JAKARTA, Pena Katolik – Sejak hari pertama terpilih sebagai Paus pada 13 Maret 2013, Jorge Mario Bergoglio—yang kemudian mengambil nama Fransiskus—telah menunjukkan bahwa ia akan mengguncang dunia, termasuk dalam isu perubahan iklim. Nama “Fransiskus” yang ia pilih adalah panggilan spiritual yang merujuk pada Santo Fransiskus dari Assisi, pelindung alam dan kaum miskin. Seperti Santo Fransiskus yang mendengar suara Yesus untuk “memperbaiki rumah-Nya yang hampir runtuh,” Paus Fransiskus seolah mendengar pesan serupa: bukan hanya Gereja, tetapi juga bumi yang sedang sakit parah.
Dalam dekade kepemimpinannya, Paus Fransiskus telah mewariskan banyak hal—dari pembelaannya terhadap pengungsi hingga upaya memperluas jangkauan Gereja. Namun, dari sudut pandang lingkungan hidup, warisan terbesarnya mungkin adalah seruan moral untuk menyelamatkan bumi. Ia menjadikan isu iklim sebagai bagian integral dari ajaran Gereja Katolik, bukan hanya urusan para ilmuwan atau aktivis.

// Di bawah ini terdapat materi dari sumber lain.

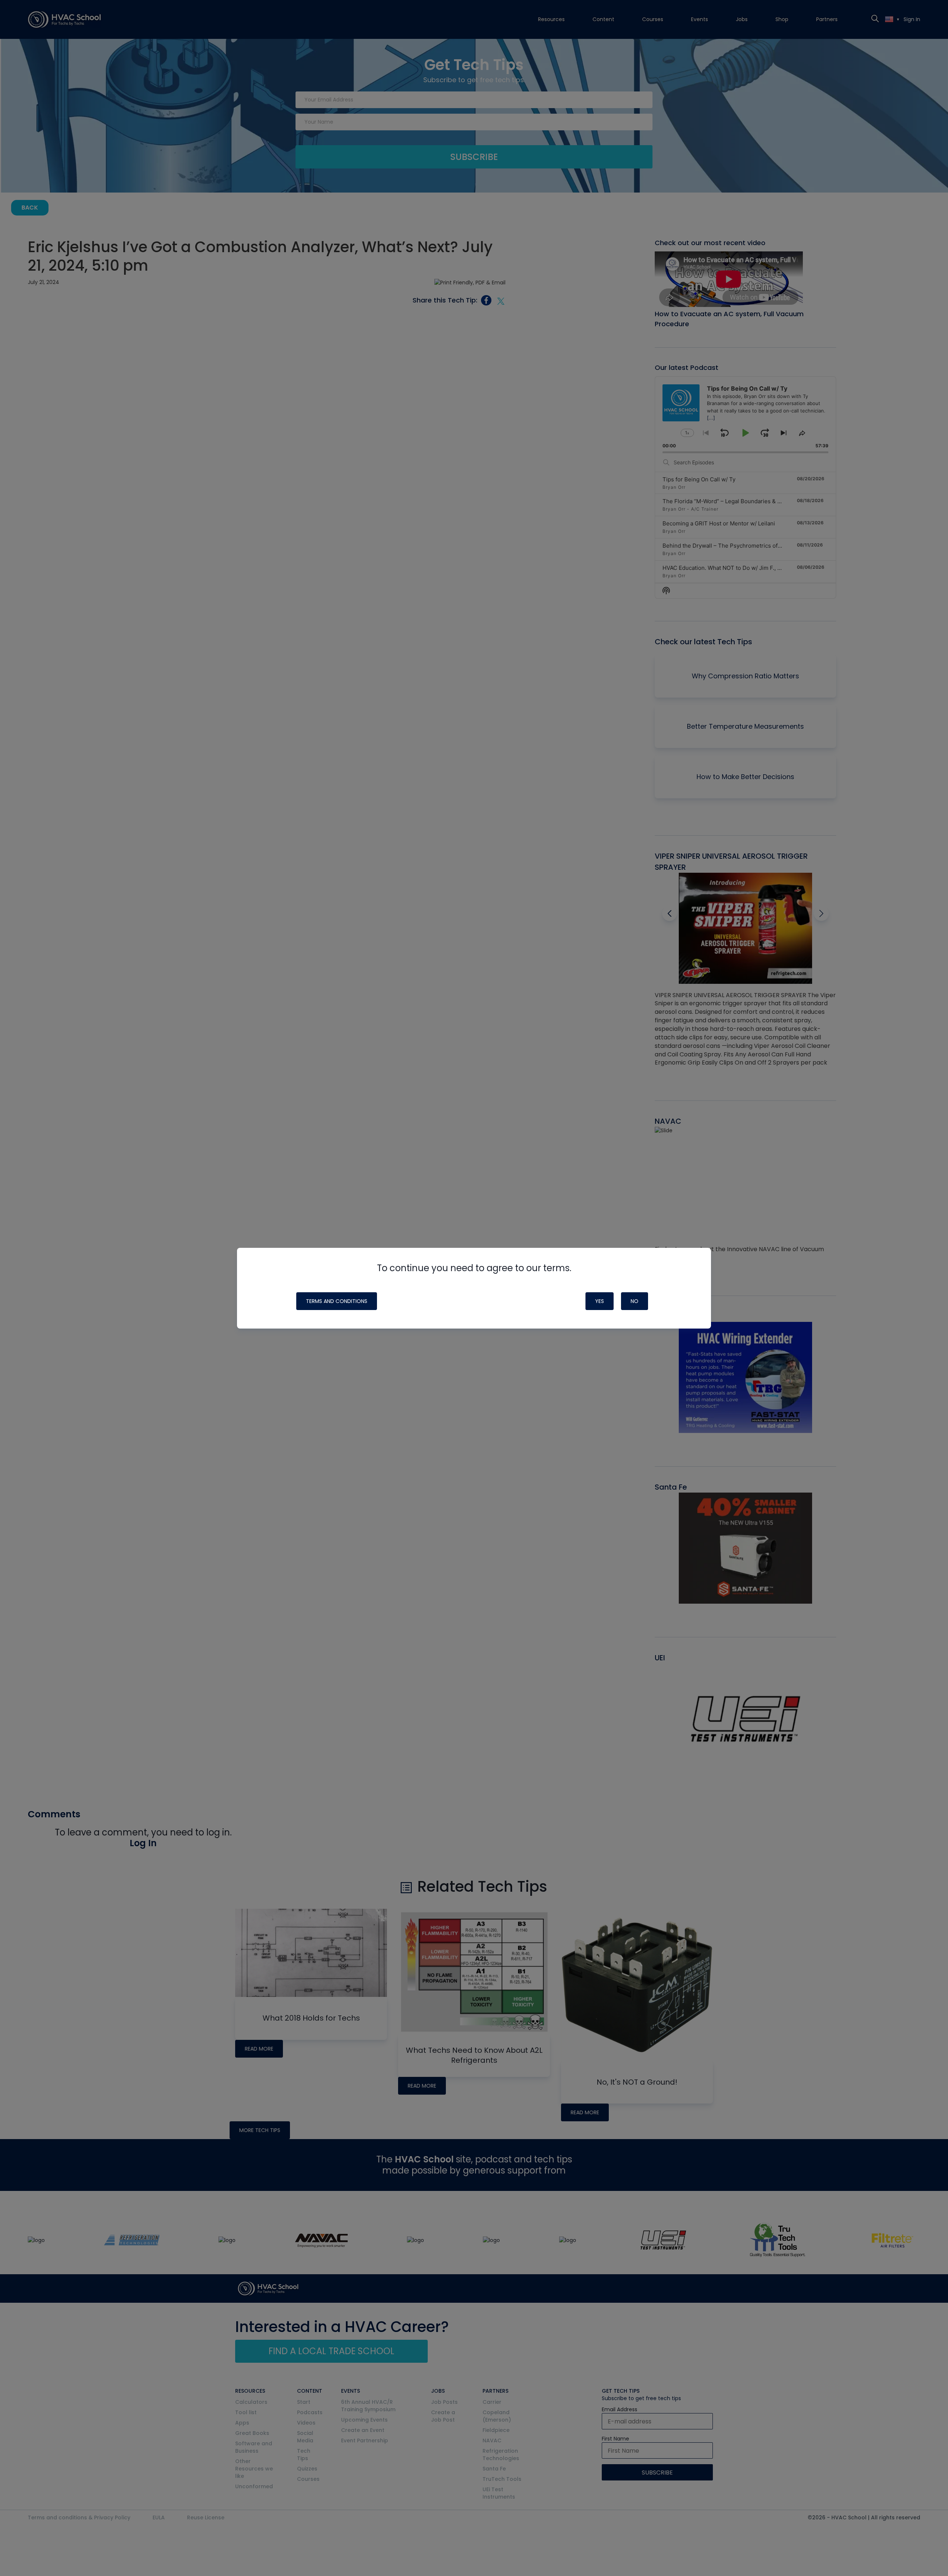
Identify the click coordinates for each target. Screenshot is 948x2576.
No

Puncaknya adalah publikasi ensiklik Laudato Si’: Tentang Kepedulian terhadap Rumah Kita Bersama pada 18 Juni 2015. Dokumen sepanjang 184 halaman ini bukan hanya refleksi spiritual, tetapi juga analisis ilmiah dan seruan moral yang kuat. Paus Fransiskus mengkritik konsumerisme, pembangunan yang tidak bertanggung jawab, dan memperingatkan dampak serius dari pemanasan global. Ia menegaskan bahwa keadilan sosial tidak bisa dilepaskan dari keadilan ekologis.
Dalam konteks Gereja Katolik Indonesia, Laudato Si’ seharusnya menjadi panggilan profetik. Kita hidup di negeri yang kaya akan keanekaragaman hayati, tetapi juga rentan terhadap bencana ekologis: banjir, kebakaran hutan, krisis air, dan kerusakan lingkungan akibat eksploitasi sumber daya. Seruan Paus Fransiskus agar Gereja “berjalan bersama” dalam merawat bumi adalah ajakan yang sangat relevan bagi umat Katolik Indonesia.

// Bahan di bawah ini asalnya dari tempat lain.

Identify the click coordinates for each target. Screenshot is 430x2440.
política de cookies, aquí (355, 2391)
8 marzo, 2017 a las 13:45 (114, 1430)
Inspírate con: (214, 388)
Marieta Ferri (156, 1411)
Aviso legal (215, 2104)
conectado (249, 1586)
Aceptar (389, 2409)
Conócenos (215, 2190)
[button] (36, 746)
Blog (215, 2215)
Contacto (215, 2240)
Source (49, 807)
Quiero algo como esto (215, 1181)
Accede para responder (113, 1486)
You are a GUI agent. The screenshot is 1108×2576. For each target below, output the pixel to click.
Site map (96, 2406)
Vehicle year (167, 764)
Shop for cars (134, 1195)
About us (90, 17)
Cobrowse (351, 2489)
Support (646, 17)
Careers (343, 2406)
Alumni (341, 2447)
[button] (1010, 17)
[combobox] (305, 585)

Namun, tantangannya nyata. Di tengah semangat Laudato Si’, Gereja universal masih bergulat dengan transparansi keuangan, investasi yang tidak sejalan dengan etika ekologis, dan pengaruh moral yang mulai memudar dalam negosiasi iklim global. Bahkan di Vatikan, komitmen menuju emisi nol pada 2050 dianggap simbolis karena skala negara-kota yang kecil.
Paus telah menyerukan agar lembaga-lembaga Katolik di seluruh dunia menarik investasi dari industri bahan bakar fosil. Sayangnya, tidak semua menanggapi. Di Indonesia, kita perlu bertanya: apakah lembaga Gereja kita sudah mulai mengaudit jejak karbonnya? Apakah paroki-paroki sudah mulai mengintegrasikan pendidikan ekologi dalam katekese dan liturgi? Apakah kita sudah mulai menanam pohon, mengurangi plastik, dan mendukung kebijakan publik yang berpihak pada keadilan iklim?
Gerakan Laudato Si’ kini telah berkembang menjadi jaringan global dengan hampir 1.000 organisasi dan paroki di 150 negara. Ini menunjukkan bahwa pesan Paus Fransiskus tidak mati, tetapi terus hidup dalam aksi nyata. Di Indonesia, kita memiliki potensi besar untuk menjadi bagian dari gerakan ini—dengan semangat gotong royong, kearifan lokal, dan spiritualitas ekologis yang sudah tertanam dalam budaya kita.
Merawat bumi adalah panggilan iman. Seperti kata Paus Fransiskus, “Kepedulian terhadap iklim dan bumi kini menjadi bagian dari ajaran Gereja.” Maka, marilah kita menjadikan Laudato Si’ bukan hanya dokumen, tetapi gerakan hidup yang mengubah cara kita berdoa, bekerja, dan bermisi. Karena rumah kita bersama—bumi ini—sedang menunggu uluran tangan kasih dari umat Allah.